▸ Problem details:
Word for word, set down every line of the entries below from the line with "Hirst display name" to the line with "The width and height of the screenshot is (676, 330).", including both, and no other line.

▸ Material supplied:
====

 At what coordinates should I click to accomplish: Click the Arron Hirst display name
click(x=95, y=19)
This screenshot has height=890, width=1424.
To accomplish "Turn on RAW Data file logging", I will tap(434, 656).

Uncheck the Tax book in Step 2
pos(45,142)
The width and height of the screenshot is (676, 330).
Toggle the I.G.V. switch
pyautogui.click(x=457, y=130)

====

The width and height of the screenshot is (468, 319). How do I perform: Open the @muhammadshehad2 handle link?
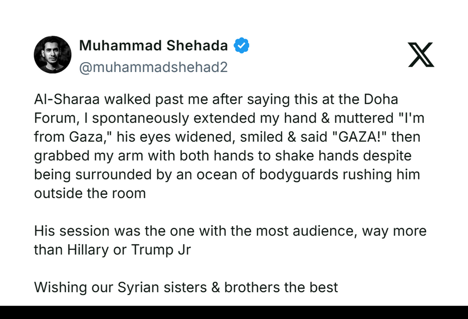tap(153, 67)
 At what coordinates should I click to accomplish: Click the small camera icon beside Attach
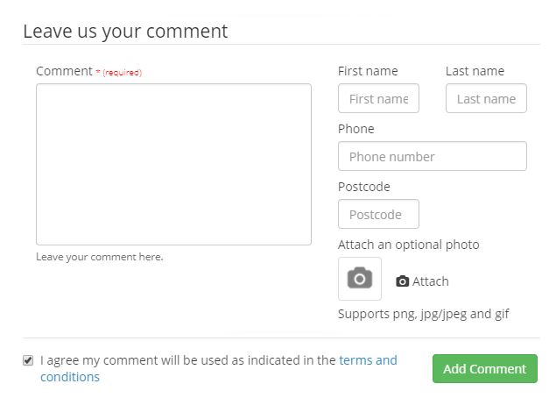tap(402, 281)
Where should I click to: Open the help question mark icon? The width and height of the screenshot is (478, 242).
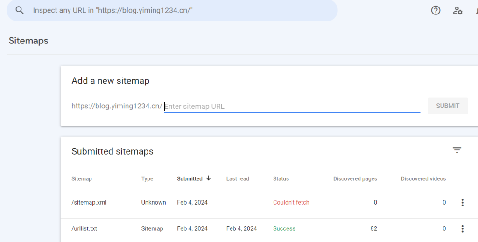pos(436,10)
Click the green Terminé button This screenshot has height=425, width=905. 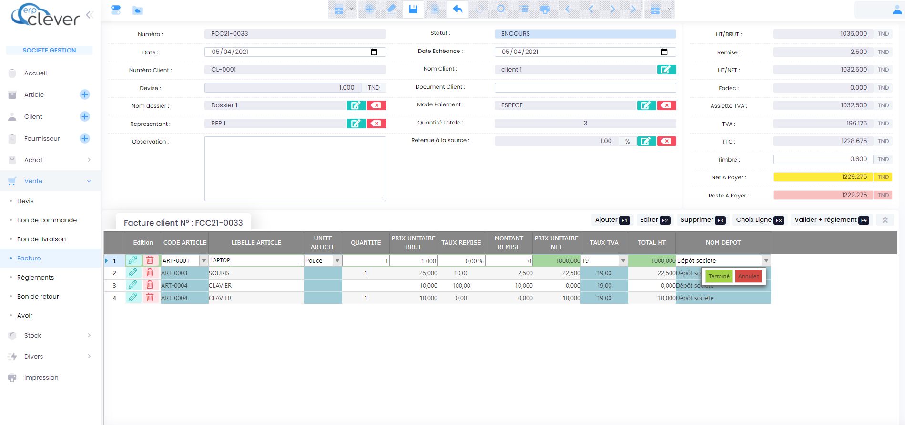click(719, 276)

====

▸ Result:
 At what coordinates should I click to accomplish: Click the Arron Hirst display name
click(x=95, y=19)
This screenshot has height=890, width=1424.
To accomplish "Turn on RAW Data file logging", I will tap(434, 656).

Uncheck the Tax book in Step 2
pos(45,142)
The width and height of the screenshot is (676, 330).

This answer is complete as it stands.